The Report on Retirement Plans – 2009 highlights a continuing trend to shift the burden of retirement saving and investing to the employee and away from plan sponsors. For example, according to the report, 401(k) plans have shifted from being a supplemental source of retirement income to being the primary retirement planning vehicle. Forty-four percent of 401(k) plans have participation rates above 80 percent, compared to 28 percent of plans just three years ago.

“Automatic plan features, particularly enrollment, as well as a change in attitude toward retirement savings in general, have contributed to these increased participation rates,” White noted. “In fact, nearly two-thirds of employers surveyed have implemented automatic enrollment.”

According to Diversified’s survey, employee participation rates are 8 percent higher among employers that have implemented automatic enrollment than among those that have not.
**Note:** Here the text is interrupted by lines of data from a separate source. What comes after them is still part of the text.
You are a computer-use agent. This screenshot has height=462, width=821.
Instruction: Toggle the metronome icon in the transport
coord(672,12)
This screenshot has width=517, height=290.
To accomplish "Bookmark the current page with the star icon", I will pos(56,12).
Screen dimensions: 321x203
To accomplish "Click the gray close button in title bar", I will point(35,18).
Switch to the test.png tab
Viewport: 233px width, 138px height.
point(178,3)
But even automatic enrollment does not lead to perfect plan participation, with one-quarter of employees not participating in the plan either because they had opted out or because the plan uses automatic enrollment only for new employees. Forty percent of plan sponsors that have implemented automatic enrollment re-enroll employees who have previously opted out of their 401(k) plan to ensure that all employees are systematically exposed to the opportunity.
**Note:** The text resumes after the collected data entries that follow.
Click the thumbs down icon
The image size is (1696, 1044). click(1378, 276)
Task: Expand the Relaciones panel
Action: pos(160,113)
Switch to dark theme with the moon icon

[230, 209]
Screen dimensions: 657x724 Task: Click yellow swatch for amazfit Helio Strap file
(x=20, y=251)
Other key findings of Report on Retirement Plans – 2009 include:

  • Plans with automatic enrollment tend to have a higher incidence of other account management features such as automatic deferral increases (60 percent); automatic rebalancing (52 percent); managed accounts (60 percent) and investment advice (65 percent).
  • Target date funds have grown in popularity with 55 percent of 401(k) plans offering these funds versus 37 percent of plans in 2007. An additional 29 percent of plan sponsors said they plan to introduce them within the next 24 months.
  • Target-date funds may increase participation rates–66 percent of plans with target-date funds experience participation rates of 70 percent or more as compared to 43 percent of plans without them.
  • 401(k) plans are offering fewer funds than in the past. The number of 401(k) plans that offer five or fewer funds has risen to 33 percent in 2009 from 18 percent in 2007, while the incidence of plans that offer 10 to 14 funds has dropped to 15 percent today from 22 percent in 2007. Despite this, 41 percent of 401(k) plan sponsors with 1,000 or more employees now offer collective trusts, up from 25 percent in 2007; 54 percent offer exchange traded funds; 42 percent offer inflation-protected securities and 41 percent offer real estate investment trusts.
  • There is an increasing focus on outsourcing functions related to fiduciary responsibility; only 15 percent of corporate employers with 1,000 or more employees rely on internal staff to research and monitor investment options.
  • Forty percent of plan sponsors disclose total fees today; 59 percent disclose investment management fees; 58 percent disclose general administrative fees and 47 percent disclose individual service fees. The majority (75 percent) disclose fees in participant statements.
  • Forty-four percent of plan sponsors say they plan to conduct an education campaign for the specific purpose of helping employees closer to retirement make retirement income decisions in 2009.